Anonymous donor provides funding to Siesta Key Association so it can expand upon Grand Canal Regeneration Project

Commitment needed from dock owners by May 22 to get 505/50 matches for ‘mini reefs’

 Thanks to an anonymous donor, the Siesta Key Association (SKA) has $35,000 to use in making 50/50 matches for homeowners interested in installing devices called mini reefs in the barrier island’s Grand Canal, SKA Secretary Jean Cannon has reported.

The goal is to secure the participation of enough homeowners before May 22 to be able to install 165 more mini reefs, she has pointed out in a March 2 letter to Siesta residents.

The Siesta Isles Association already has signed up for 50 mini reefs, she noted.

In November 2020, the nonprofit organization launched its Grand Canal Regeneration Project with the goal of cleaning up the quality of water in the 9-mile long canal, so juvenile fish would be drawn once again to the waterway.

Each mini reef, which has dimensions of 3 feet by 2 feet by 2 feet, can be installed under a dock. The marine-grade, polycarbonate devices draw algae, which, in turn, attracts crabs and other sea creatures known as “filter feeders.” With those creatures attached to the mini reefs, the devices can filter as much as 30,000 gallons of water per day, as Phil Chiocchio of Sarasota — who initially proposed the project — has explained to SKA members.

The devices can last for at least 50 years, according to information provided by the SKA.

During a December 2019 presentation to SKA members, with Chiocchio, Sandy Gilbert, chair and CEO of a nonprofit organization called Solutions To Avoid Red Tide (START), described the installation of mini reefs as “creating a hotel for sea life …”

When the SKA began the Grand Canal initiative, a mini reef cost about $300. The expense has grown to a range between $437 and nearly $500, according to the website of the manufacturer, Ocean Habitats of Miconopy. However, in her letter, Cannon noted that the SKA will be able to buy each device for $325. Thus, a 50% match of the anonymous grant would be $165.50, if a person pays by cash or check; that includes a $4 SKA administrative fee. The SKA would have to add an extra $4 for the processing of a credit card if a dock owner prefers to use a card for payment, the letter said.

The installation has been planned for June, Cannon told the SKA members on March 2.

Since the initiative began, Cannon wrote in the letter, “[D]olphins have returned to parts of the Grand Canal, shrimp and crabs have shown up in and around the mini reefs, and for fishermen, mid-sized tarpon has been seen swimming around some canal docks. In addition, almost all dock owners have reported an increase in the variety of small and larger fish returning to our waters.”
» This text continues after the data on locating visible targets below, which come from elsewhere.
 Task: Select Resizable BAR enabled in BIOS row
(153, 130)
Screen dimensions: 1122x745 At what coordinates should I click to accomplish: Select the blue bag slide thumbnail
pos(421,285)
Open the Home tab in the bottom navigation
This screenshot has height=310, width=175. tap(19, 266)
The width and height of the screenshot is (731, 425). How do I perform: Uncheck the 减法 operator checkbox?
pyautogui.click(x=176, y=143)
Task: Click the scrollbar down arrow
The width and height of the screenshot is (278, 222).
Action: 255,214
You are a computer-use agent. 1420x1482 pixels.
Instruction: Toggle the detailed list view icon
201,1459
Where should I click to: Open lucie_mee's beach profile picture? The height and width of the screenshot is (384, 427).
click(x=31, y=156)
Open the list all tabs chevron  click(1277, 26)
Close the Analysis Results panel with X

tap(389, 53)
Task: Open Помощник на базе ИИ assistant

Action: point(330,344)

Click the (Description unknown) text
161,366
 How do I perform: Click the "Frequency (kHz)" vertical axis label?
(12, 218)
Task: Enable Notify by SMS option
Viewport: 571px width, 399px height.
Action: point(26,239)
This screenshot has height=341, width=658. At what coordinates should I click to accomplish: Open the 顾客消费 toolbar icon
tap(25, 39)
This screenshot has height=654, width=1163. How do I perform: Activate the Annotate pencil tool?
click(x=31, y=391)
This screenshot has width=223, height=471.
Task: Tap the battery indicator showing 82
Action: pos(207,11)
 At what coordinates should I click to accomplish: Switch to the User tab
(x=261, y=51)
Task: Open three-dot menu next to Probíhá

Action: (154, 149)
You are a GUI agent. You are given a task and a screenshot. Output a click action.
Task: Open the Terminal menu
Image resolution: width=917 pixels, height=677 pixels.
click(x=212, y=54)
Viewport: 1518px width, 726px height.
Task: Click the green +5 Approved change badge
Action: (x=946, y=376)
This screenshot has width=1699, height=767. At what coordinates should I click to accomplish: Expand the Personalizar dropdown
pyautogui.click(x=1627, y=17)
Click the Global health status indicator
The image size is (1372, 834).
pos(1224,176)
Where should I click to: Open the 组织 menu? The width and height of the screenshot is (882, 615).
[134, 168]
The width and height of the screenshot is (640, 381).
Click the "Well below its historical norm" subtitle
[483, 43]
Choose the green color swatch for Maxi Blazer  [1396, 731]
During a Feb. 22 presentation to the Sarasota County Commission, Chiocchio, the county resident who first touted the mini reefs to the SKA members, presented a video that showed how the mini reefs work. His comments during the Open to the Public period of the regular commission meeting that day referenced the fact that the SKA won a $9,000 county grant in October 2021 to install 30 of the mini reefs in the Grand Canal. The funds were awarded through the Neighborhood Initiative Grants Program.

Chiocchio’s video included footage of brand new mini reefs awaiting installation, as well as mini reefs that had been in the water for various amounts of time. He noted that sheepshead fish had taken up residence in one of the mini reefs, while mangrove snapper have been drawn to others.

As he has maintained since his first presentation to the SKA members, in the fall of 2019, Chiocchio told the commissioners that the mini reef program can convert the Grand Canal into an abundant fishery.

Altogether, Cannon pointed out in her letter, dock owners on Siesta Key have installed 272 mini reefs. Of those, she told SKA members during their March 2 meeting, 212 have gone into the Grand Canal.

Cannon, Chiocchio and other members of the project team have divided the canal into four sections for their undertaking. The area with the largest number of mini reefs is in the northeastern part of the waterway; the total is 115, as noted in a graphic Cannon showed SKA members on March 2. Dock owners in Siesta Isles already had 47 of the devices in place, the graphic said.

Funding the SKA has received through grants has supported the program, Cannon has explained.

The goal in using the anonymous contribution, she added during her March 2 comments, is to create “a whole line of mini reefs” from the northernmost part of Commonwealth Drive down to Shadow Lawn Drive in Siesta Isles.